Rahim Rasuljonovich Hakimov (born 2 January 1983) is an Uzbek politician, jurisprudence scholar, member of the Legislative Chamber of the Oliy Majlis (2015–2019, elected again in 2024). In accordance with the 19 September 2019 Resolution of the President of the Republic of Uzbekistan, appointed Deputy Minister of Justice of the Republic of Uzbekistan — Rector of Tashkent State University of Law. In accordance with the PQ-5156 Resolution of the President of the Republic of Uzbekistan on June 21, 2021, appointed Deputy Minister of Higher and Secondary Specialized Education for science and innovation. Under the Decree of the President of the Republic of Uzbekistan, from December 2022 worked as the First Deputy Advisor to the President of the Republic of Uzbekistan. From November 18, 2024, serves as Deputy Speaker of the Legislative Chamber of the Oliy Majlis of the Republic of Uzbekistan. Holds the title of the 1st-degree Justice Advisor, DSc in Law, Professor.

== Biography ==

Hakimov was born in 1983 in the city of Chust in the Namangan region of Uzbekistan. In 1997, he graduated from Lomonosov school No. 3, and in 1999 he graduated from the boarding school for talented children of Chust District. In 2003, he graduated the law faculty of Namangan State University with honors (bachelor's degree), in 2005 — Tashkent State Institute of Law (master's degree). In the same year, he was awarded with the state scholarship of the President of the Republic of Uzbekistan in the field of "Law and international relations".

== Career ==
From 2005 to 2015, he worked in various positions at the Institute for Monitoring Current Legislation under the President of the Republic of Uzbekistan, having made his way from a specialist to the head of the department for monitoring legislation in the field of state and public construction.
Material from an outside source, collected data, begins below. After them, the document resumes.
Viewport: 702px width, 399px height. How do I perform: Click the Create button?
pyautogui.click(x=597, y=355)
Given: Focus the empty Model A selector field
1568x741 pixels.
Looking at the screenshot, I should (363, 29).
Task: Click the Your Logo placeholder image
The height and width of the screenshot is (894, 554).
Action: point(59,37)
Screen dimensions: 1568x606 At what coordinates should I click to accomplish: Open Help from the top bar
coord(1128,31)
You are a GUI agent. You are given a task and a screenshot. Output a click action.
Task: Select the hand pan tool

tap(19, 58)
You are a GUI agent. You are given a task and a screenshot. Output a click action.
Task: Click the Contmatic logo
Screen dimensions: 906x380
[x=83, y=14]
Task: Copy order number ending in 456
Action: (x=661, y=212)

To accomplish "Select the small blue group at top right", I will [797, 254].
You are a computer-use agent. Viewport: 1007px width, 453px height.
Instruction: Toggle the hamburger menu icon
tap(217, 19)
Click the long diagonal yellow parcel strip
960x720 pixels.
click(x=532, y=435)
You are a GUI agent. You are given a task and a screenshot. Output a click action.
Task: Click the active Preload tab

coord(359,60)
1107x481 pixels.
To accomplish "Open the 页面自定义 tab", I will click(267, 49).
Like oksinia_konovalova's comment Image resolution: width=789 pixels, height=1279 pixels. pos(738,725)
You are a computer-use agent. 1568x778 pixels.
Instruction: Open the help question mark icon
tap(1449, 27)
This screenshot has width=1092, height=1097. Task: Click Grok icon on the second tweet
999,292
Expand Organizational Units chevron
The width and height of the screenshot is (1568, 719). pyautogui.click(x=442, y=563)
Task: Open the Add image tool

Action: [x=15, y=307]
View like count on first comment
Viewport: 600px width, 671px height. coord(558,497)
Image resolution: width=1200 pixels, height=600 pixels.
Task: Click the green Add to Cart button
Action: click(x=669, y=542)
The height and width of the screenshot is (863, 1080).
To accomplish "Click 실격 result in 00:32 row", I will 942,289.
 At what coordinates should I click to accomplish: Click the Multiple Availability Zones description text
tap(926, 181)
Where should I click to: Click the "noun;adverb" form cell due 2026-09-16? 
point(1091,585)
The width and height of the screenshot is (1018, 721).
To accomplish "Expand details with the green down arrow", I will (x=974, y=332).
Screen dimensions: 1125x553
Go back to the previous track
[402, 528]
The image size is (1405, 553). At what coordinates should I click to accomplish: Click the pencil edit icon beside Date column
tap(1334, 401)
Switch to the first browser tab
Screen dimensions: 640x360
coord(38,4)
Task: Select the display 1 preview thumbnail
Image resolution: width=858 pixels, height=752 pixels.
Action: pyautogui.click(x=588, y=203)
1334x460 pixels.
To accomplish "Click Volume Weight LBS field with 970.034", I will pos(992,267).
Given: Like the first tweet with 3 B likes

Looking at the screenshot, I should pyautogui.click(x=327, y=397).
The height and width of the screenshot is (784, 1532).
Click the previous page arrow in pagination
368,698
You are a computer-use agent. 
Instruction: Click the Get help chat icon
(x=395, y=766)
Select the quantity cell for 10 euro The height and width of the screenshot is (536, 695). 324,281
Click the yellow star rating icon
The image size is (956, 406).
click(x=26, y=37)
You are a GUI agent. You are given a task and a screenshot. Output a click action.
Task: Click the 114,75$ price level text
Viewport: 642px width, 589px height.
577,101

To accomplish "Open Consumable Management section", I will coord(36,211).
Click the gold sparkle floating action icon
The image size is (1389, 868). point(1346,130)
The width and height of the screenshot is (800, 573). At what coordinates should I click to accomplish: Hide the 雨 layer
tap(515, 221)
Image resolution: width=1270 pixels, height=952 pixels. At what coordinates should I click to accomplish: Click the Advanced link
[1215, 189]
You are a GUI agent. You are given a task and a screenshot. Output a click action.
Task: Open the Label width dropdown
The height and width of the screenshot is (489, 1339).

From 2008 to 2010, he combined being an associate professor of legal Sciences at Tax Academy under the State Tax Committee of the Republic of Uzbekistan. In 2012-2015 – an associate professor of "Fundamentals of state-building and governance" Department at Academy of Public Administration under the President of the Republic of Uzbekistan (APA).

In November 2014, he was nominated as a candidate for Parliament from the liberal democratic party of Uzbekistan, according to the results of the election, he was elected as a deputy to the legislative chamber of Oliy Majlis of the Republic of Uzbekistan. He was a member of the Committee on Security and Defense, and later headed it.

Being a Deputy, from December 2017, he also headed the Institute of legislative problems and parliamentary research under Oliy Majlis.
By the Decree of the President of the Republic of Uzbekistan dated September 2019, he was appointed as the Deputy Minister of justice of the Republic of Uzbekistan – rector of Tashkent State University of Law and thus, he prematurely resigned from the Legislative Chamber.

By the Presidential Decree No. PP-5156 of June 21, 2021, he was appointed as a Deputy Minister of Higher and Specialized Secondary Education of the Republic of Uzbekistan for Science and Innovation.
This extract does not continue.